**EXERCISE BRIEF:** Reproduce every one of the items below word for word, omitting the pictures from your answer.

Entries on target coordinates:
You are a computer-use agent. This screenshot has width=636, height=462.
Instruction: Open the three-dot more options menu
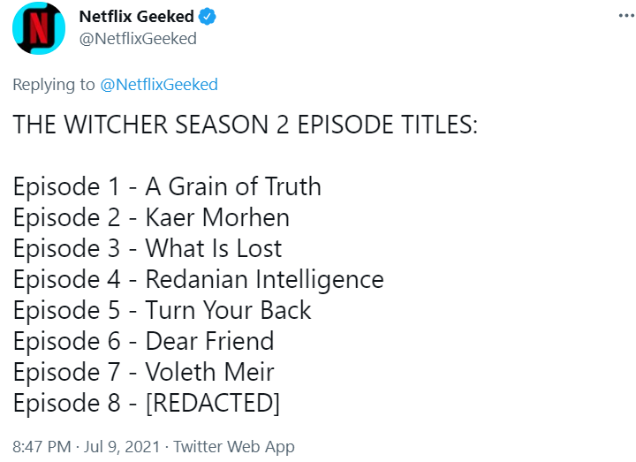pos(626,16)
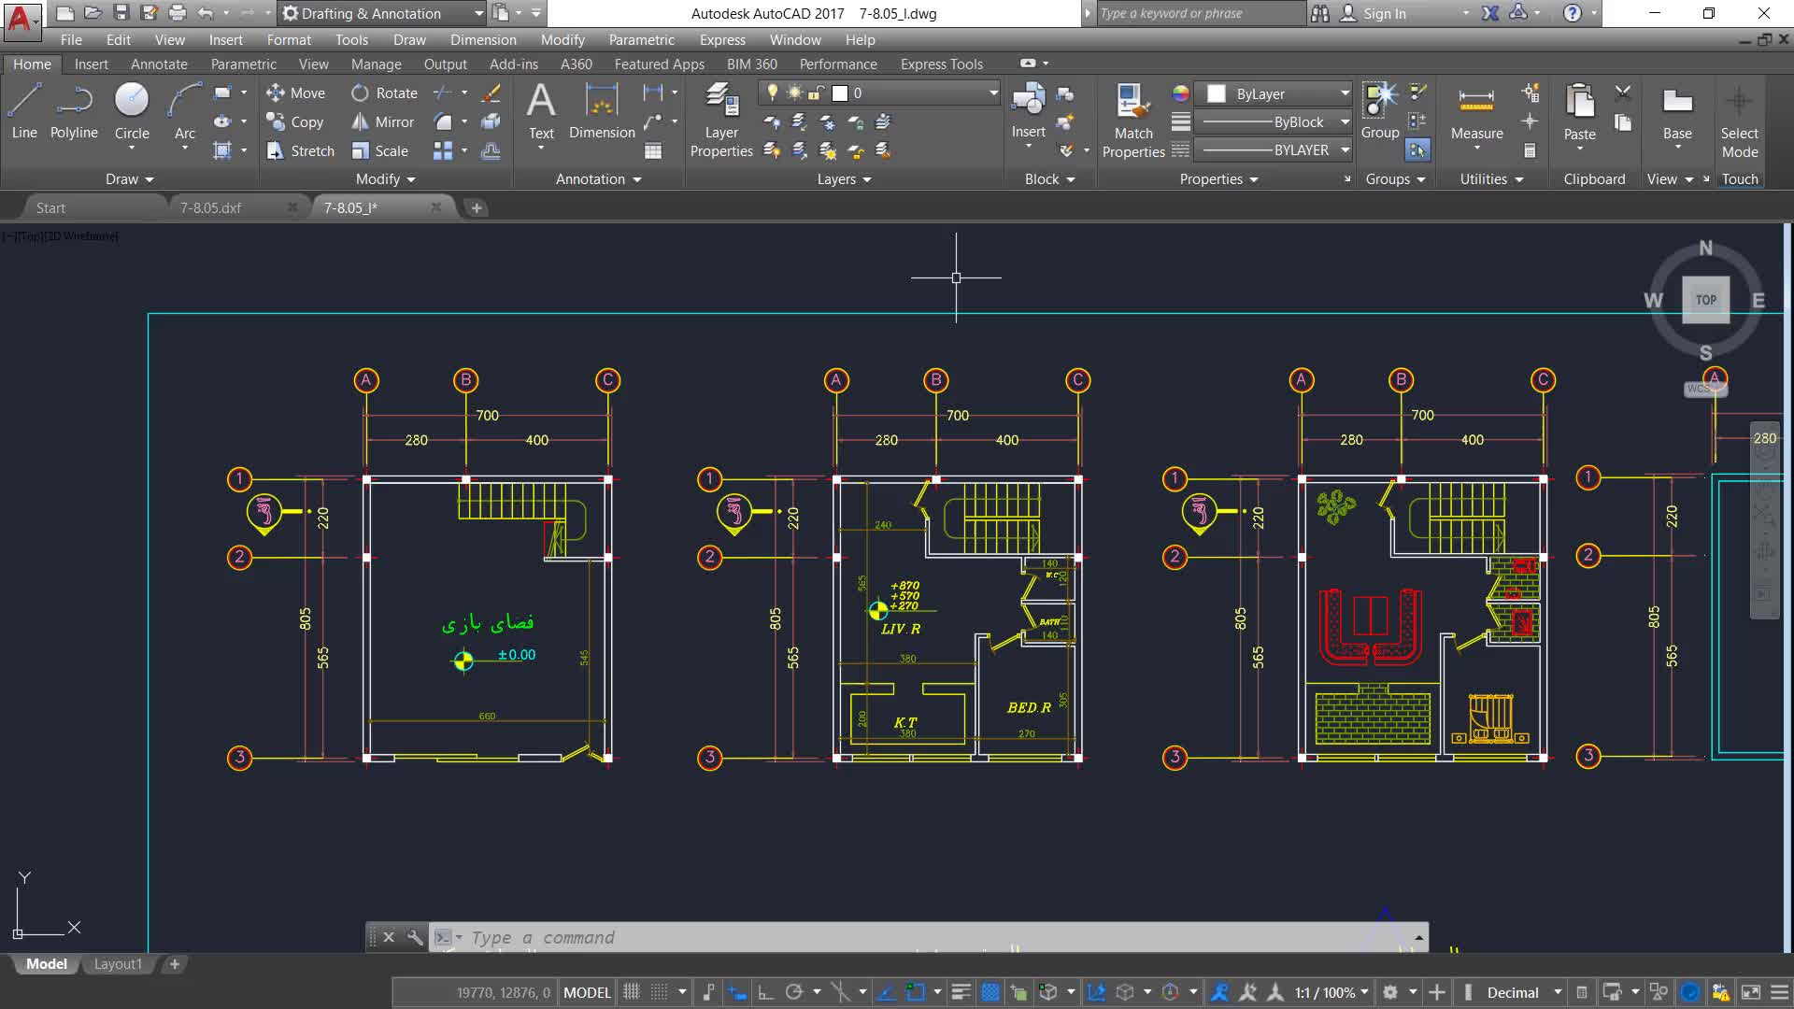Open the Dimension menu
The width and height of the screenshot is (1794, 1009).
(483, 40)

**OUTPUT OF THE TASK:**
You are a computer-use agent. This screenshot has width=636, height=462.
Instruction: Open the three-dot more options menu
pos(626,16)
Open the Dimension menu
The width and height of the screenshot is (1794, 1009).
(483, 40)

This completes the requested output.